The first of his works he heard performed was a Symphonie italienne, at an orchestral rehearsal under Jules Pasdeloup; the work was admired by Georges Bizet and Jules Massenet, with whom he had already become acquainted.

During the summer of 1873 he visited Germany, where he met Franz Liszt and Johannes Brahms. On 25 January 1874, his overture Les Piccolomini was performed at a Pasdeloup concert, sandwiched between works by Bach and Beethoven. Around this time he married Isabelle de Pampelonne, one of his cousins. In 1875 his symphony dedicated to János Hunyadi was performed. That same year he played a minor role – the prompter – at the premiere of Bizet's opera Carmen. In 1876 he was present at the first production of Richard Wagner's Ring cycle at Bayreuth. This made a great impression on him and he became a fervent Wagnerian.

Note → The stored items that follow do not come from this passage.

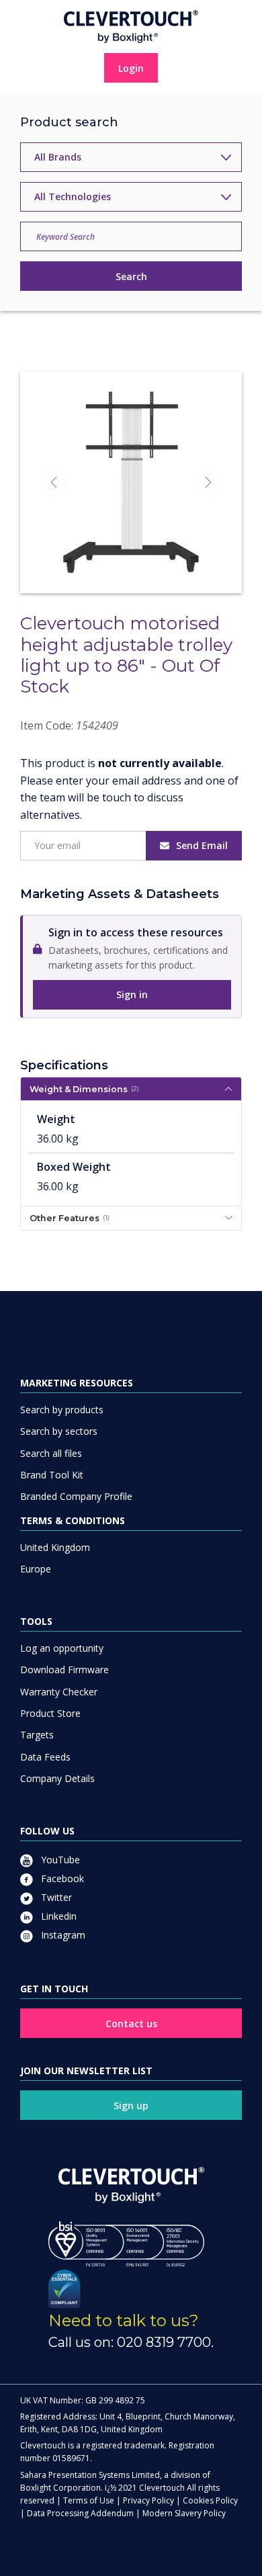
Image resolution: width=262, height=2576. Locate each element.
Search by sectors (58, 1431)
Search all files (51, 1453)
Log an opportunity (61, 1648)
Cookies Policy (210, 2500)
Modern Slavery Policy (184, 2513)
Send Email (202, 845)
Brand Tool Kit (51, 1474)
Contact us (131, 2023)
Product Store (50, 1713)
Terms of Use (88, 2500)
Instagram (61, 1934)
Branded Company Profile (76, 1496)
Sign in (132, 994)
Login (131, 68)
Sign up (131, 2105)
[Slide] (131, 558)
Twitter (55, 1897)
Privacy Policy (148, 2500)
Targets (37, 1734)
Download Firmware (64, 1669)
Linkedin (57, 1916)
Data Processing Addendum (80, 2513)
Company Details (57, 1778)
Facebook (61, 1878)
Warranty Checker (58, 1691)
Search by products (61, 1409)
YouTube (59, 1859)
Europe (35, 1568)
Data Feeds (45, 1756)
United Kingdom (55, 1547)
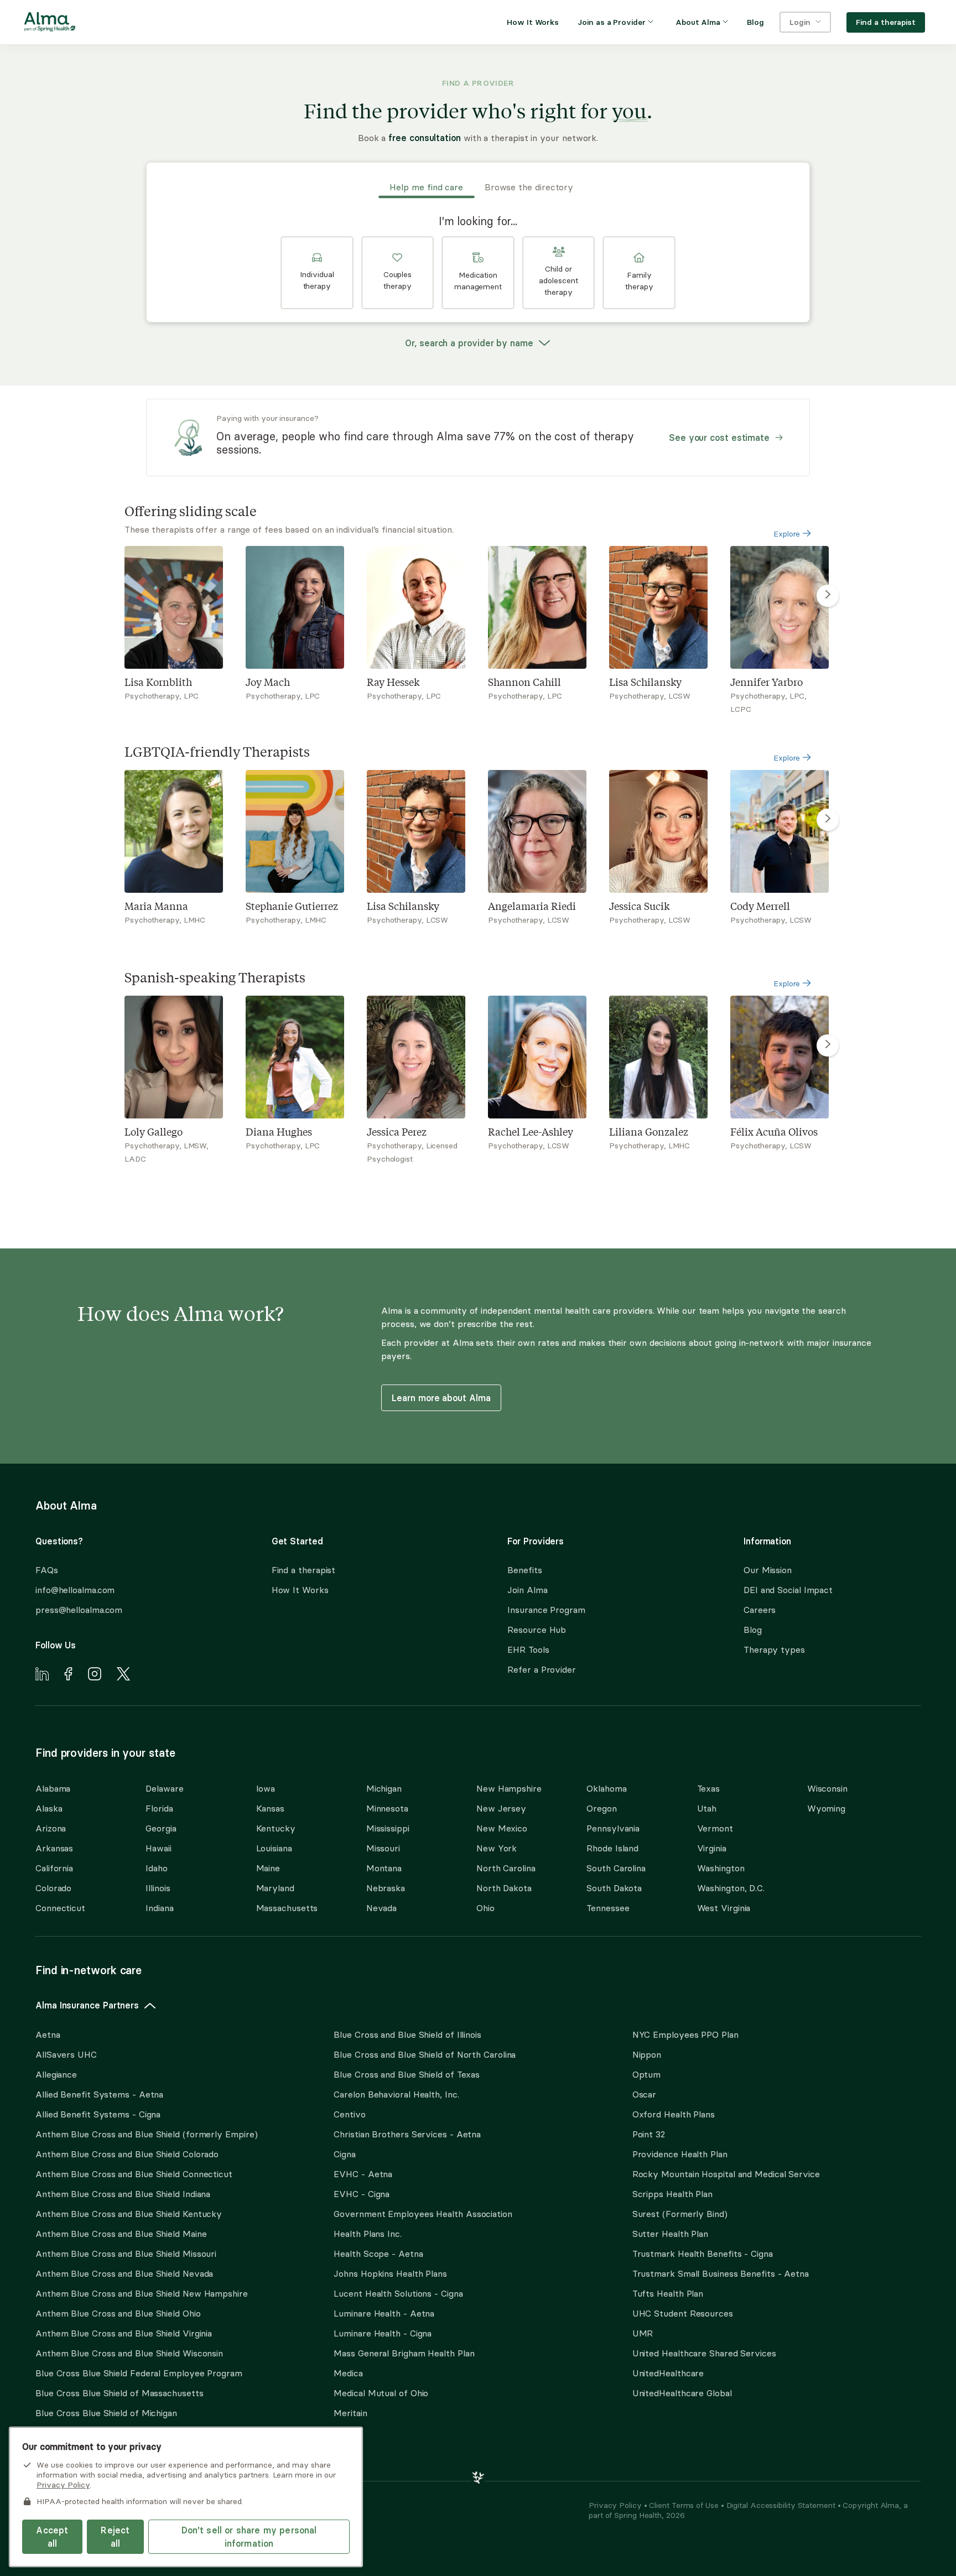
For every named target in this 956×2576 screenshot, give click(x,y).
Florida (159, 1808)
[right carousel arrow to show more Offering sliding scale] (828, 596)
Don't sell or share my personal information (249, 2537)
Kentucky (275, 1828)
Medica (348, 2373)
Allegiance (56, 2074)
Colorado (53, 1887)
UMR (642, 2333)
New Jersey (501, 1808)
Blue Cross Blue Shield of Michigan (106, 2412)
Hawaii (158, 1848)
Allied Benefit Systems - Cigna (97, 2114)
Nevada (381, 1907)
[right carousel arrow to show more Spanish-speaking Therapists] (828, 1045)
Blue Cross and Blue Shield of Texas (407, 2074)
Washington (721, 1868)
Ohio (485, 1907)
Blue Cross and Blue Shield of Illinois (407, 2034)
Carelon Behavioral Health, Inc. (396, 2094)
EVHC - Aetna (363, 2173)
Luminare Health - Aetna (384, 2313)
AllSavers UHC (66, 2054)
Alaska (48, 1808)
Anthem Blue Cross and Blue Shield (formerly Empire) (146, 2134)
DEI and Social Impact (788, 1589)
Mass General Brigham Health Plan (404, 2353)
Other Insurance (69, 2447)
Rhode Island (612, 1848)
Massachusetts (287, 1907)
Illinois (158, 1887)
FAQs (46, 1569)
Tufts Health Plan (667, 2293)
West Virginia (724, 1907)
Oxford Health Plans (673, 2114)
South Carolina (616, 1868)
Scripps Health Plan (672, 2193)
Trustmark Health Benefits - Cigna (702, 2253)
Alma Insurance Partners (87, 2005)
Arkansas (54, 1848)
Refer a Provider (541, 1669)
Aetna (47, 2034)
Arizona (50, 1828)
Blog (753, 1629)
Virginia (711, 1848)
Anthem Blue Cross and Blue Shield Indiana (122, 2193)
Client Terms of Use (684, 2505)
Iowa (266, 1788)
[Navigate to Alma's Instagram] (94, 1675)
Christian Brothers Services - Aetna (407, 2134)
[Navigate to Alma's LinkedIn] (42, 1675)
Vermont (715, 1828)
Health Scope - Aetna (378, 2253)
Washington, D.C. (731, 1887)
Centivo (349, 2114)
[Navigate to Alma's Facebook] (68, 1675)
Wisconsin (827, 1788)
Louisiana (274, 1848)
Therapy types (774, 1649)
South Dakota (614, 1887)
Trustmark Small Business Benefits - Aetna (720, 2273)
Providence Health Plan (680, 2153)
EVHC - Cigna (361, 2193)
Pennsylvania (613, 1828)
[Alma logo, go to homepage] (49, 23)
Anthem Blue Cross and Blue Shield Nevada (124, 2273)
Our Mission (768, 1569)
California (54, 1868)
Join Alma (527, 1589)
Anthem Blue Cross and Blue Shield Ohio (118, 2313)
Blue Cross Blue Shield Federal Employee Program (138, 2373)
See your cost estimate (719, 437)
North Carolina (506, 1868)
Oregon (601, 1808)
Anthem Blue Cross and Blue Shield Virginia (123, 2333)
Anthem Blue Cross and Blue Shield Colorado (127, 2153)
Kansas (270, 1808)
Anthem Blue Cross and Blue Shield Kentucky (128, 2213)
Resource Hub (536, 1629)
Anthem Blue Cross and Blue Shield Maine (121, 2233)
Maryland (275, 1887)
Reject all (115, 2537)
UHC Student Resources (682, 2313)
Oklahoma (606, 1788)
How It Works (300, 1589)
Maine (268, 1868)
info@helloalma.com (75, 1589)
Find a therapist (304, 1569)
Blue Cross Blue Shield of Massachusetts (119, 2392)
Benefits (524, 1569)
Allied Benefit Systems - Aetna (99, 2094)
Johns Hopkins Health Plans (390, 2273)
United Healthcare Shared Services (704, 2353)
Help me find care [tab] (426, 186)
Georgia (161, 1828)
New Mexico (501, 1828)
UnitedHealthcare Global (682, 2392)
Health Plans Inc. (367, 2233)
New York (496, 1848)
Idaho (157, 1868)
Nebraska (385, 1887)
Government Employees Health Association (423, 2213)
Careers (760, 1609)
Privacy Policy (616, 2505)
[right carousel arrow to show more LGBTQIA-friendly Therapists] (828, 820)
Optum (646, 2074)
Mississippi (387, 1828)
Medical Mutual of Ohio (381, 2392)
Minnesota (387, 1808)
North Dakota (504, 1887)
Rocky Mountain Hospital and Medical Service (726, 2173)
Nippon (646, 2054)
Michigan (384, 1788)
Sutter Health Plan (670, 2233)
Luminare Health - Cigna (383, 2333)
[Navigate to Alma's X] (123, 1675)
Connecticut (60, 1907)
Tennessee (607, 1907)
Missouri (383, 1848)
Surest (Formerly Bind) (680, 2213)
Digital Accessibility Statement (782, 2505)
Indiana (159, 1907)
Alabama (52, 1788)
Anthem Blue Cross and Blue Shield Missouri (125, 2253)
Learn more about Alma (441, 1397)
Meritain (350, 2412)
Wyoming (826, 1808)
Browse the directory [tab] (529, 186)
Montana (384, 1868)
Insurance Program (546, 1609)
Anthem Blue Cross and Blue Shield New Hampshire (141, 2293)
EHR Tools (528, 1649)
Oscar (644, 2094)
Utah (707, 1808)
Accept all (52, 2537)
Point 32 (648, 2134)
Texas (708, 1788)
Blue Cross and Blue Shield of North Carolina (425, 2054)
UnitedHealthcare (668, 2373)
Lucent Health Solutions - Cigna (398, 2293)
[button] (317, 273)
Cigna (345, 2153)
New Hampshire (509, 1788)
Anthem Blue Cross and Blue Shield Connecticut (133, 2173)
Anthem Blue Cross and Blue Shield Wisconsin (129, 2353)
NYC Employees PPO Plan (685, 2034)
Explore (787, 534)
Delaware (164, 1788)
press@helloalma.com (78, 1609)
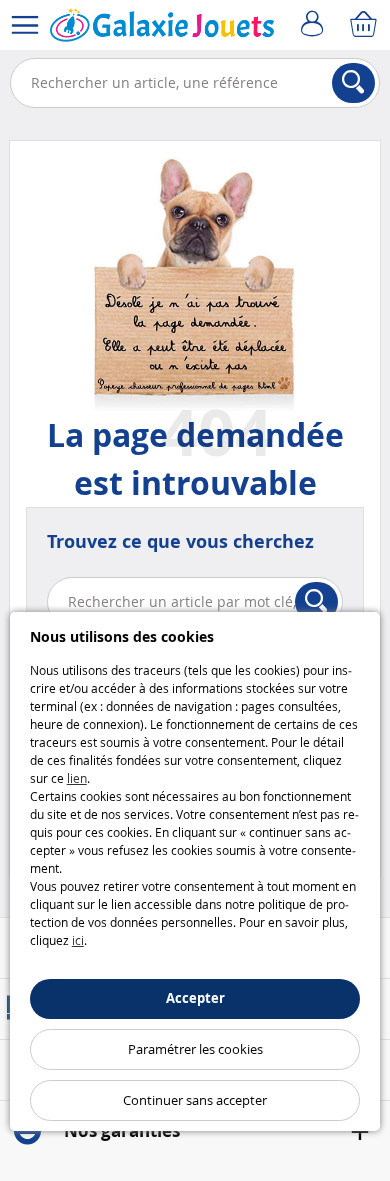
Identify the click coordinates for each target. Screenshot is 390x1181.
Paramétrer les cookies (195, 1049)
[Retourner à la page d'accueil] (162, 29)
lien (77, 778)
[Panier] (365, 25)
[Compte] (315, 25)
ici (78, 940)
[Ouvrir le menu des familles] (25, 25)
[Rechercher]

In 1878 d'Indy's symphonic ballad La Forêt enchantée was performed. In 1882 he heard Wagner's Parsifal. In 1883 his choral work Le Chant de la cloche appeared. In 1884 his symphonic poem Saugefleurie was premiered. His piano suite ("symphonic poem for piano") called Poème des montagnes came from around this time. In 1887 appeared his Suite in D for trumpet, 2 flutes and string quartet. That same year he was involved in Lamoureux's production of Wagner's Lohengrin as choirmaster. His music drama Fervaal occupied him between 1889 and 1895.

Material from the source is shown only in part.